## Exercise aim:
Reproduce all of the material below line for line, with no changes.

## Provided material:
* * * * * * *

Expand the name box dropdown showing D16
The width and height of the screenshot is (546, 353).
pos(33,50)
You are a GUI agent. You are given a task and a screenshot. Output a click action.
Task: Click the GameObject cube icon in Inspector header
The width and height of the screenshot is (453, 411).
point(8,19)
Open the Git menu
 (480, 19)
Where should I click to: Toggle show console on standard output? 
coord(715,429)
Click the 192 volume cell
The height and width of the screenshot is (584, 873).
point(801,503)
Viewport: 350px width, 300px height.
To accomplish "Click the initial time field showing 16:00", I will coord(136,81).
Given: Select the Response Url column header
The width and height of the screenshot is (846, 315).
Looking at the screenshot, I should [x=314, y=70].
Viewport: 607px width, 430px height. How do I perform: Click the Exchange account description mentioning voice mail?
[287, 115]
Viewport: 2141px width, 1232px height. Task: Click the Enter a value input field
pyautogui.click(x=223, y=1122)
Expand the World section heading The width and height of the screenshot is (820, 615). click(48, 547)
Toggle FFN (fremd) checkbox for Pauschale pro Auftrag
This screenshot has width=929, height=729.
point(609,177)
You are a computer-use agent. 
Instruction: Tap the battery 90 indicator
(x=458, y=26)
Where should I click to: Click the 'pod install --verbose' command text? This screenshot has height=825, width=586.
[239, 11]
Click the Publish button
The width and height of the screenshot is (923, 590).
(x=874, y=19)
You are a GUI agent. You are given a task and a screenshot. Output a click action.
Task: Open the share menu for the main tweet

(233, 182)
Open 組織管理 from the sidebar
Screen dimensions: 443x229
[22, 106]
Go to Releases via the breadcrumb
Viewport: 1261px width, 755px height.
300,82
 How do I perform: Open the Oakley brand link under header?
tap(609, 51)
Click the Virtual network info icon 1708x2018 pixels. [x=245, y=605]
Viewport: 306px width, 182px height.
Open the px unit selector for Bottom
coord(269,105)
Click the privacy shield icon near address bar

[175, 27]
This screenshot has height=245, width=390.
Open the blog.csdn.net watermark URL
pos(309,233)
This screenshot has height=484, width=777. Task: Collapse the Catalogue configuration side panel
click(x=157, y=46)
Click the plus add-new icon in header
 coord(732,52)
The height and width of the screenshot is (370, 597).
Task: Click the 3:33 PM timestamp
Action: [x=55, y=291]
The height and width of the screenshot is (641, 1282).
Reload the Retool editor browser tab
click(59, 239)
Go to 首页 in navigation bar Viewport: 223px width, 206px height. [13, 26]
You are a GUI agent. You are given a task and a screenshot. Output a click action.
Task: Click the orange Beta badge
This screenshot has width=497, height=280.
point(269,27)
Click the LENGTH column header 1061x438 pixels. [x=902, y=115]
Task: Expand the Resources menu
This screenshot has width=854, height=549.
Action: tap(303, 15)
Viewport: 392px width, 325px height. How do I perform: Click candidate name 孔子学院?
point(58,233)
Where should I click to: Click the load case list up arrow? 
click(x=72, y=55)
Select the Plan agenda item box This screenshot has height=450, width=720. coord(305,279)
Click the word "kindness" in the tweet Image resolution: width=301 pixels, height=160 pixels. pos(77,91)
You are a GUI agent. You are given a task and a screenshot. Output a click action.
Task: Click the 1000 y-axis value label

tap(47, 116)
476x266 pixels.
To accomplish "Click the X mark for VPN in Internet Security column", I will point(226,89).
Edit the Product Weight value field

* * * * * * *

## Exercise solution:
Expand the name box dropdown showing D16
The width and height of the screenshot is (546, 353).
pos(33,50)
You are a GUI agent. You are given a task and a screenshot. Output a click action.
Task: Click the GameObject cube icon in Inspector header
The width and height of the screenshot is (453, 411).
point(8,19)
Open the Git menu
 (480, 19)
Where should I click to: Toggle show console on standard output? 
coord(715,429)
Click the 192 volume cell
The height and width of the screenshot is (584, 873).
point(801,503)
Viewport: 350px width, 300px height.
To accomplish "Click the initial time field showing 16:00", I will coord(136,81).
Given: Select the Response Url column header
The width and height of the screenshot is (846, 315).
Looking at the screenshot, I should [x=314, y=70].
Viewport: 607px width, 430px height. How do I perform: Click the Exchange account description mentioning voice mail?
[287, 115]
Viewport: 2141px width, 1232px height. Task: Click the Enter a value input field
pyautogui.click(x=223, y=1122)
Expand the World section heading The width and height of the screenshot is (820, 615). click(48, 547)
Toggle FFN (fremd) checkbox for Pauschale pro Auftrag
This screenshot has width=929, height=729.
point(609,177)
You are a computer-use agent. 
Instruction: Tap the battery 90 indicator
(x=458, y=26)
Where should I click to: Click the 'pod install --verbose' command text? This screenshot has height=825, width=586.
[239, 11]
Click the Publish button
The width and height of the screenshot is (923, 590).
(x=874, y=19)
You are a GUI agent. You are given a task and a screenshot. Output a click action.
Task: Open the share menu for the main tweet

(233, 182)
Open 組織管理 from the sidebar
Screen dimensions: 443x229
[22, 106]
Go to Releases via the breadcrumb
Viewport: 1261px width, 755px height.
300,82
 How do I perform: Open the Oakley brand link under header?
tap(609, 51)
Click the Virtual network info icon 1708x2018 pixels. [x=245, y=605]
Viewport: 306px width, 182px height.
Open the px unit selector for Bottom
coord(269,105)
Click the privacy shield icon near address bar

[175, 27]
This screenshot has height=245, width=390.
Open the blog.csdn.net watermark URL
pos(309,233)
This screenshot has height=484, width=777. Task: Collapse the Catalogue configuration side panel
click(x=157, y=46)
Click the plus add-new icon in header
 coord(732,52)
The height and width of the screenshot is (370, 597).
Task: Click the 3:33 PM timestamp
Action: [x=55, y=291]
The height and width of the screenshot is (641, 1282).
Reload the Retool editor browser tab
click(59, 239)
Go to 首页 in navigation bar Viewport: 223px width, 206px height. [13, 26]
You are a GUI agent. You are given a task and a screenshot. Output a click action.
Task: Click the orange Beta badge
This screenshot has width=497, height=280.
point(269,27)
Click the LENGTH column header 1061x438 pixels. [x=902, y=115]
Task: Expand the Resources menu
This screenshot has width=854, height=549.
Action: tap(303, 15)
Viewport: 392px width, 325px height. How do I perform: Click candidate name 孔子学院?
point(58,233)
Where should I click to: Click the load case list up arrow? 
click(x=72, y=55)
Select the Plan agenda item box This screenshot has height=450, width=720. coord(305,279)
Click the word "kindness" in the tweet Image resolution: width=301 pixels, height=160 pixels. pos(77,91)
You are a GUI agent. You are given a task and a screenshot. Output a click action.
Task: Click the 1000 y-axis value label

tap(47, 116)
476x266 pixels.
To accomplish "Click the X mark for VPN in Internet Security column", I will point(226,89).
Edit the Product Weight value field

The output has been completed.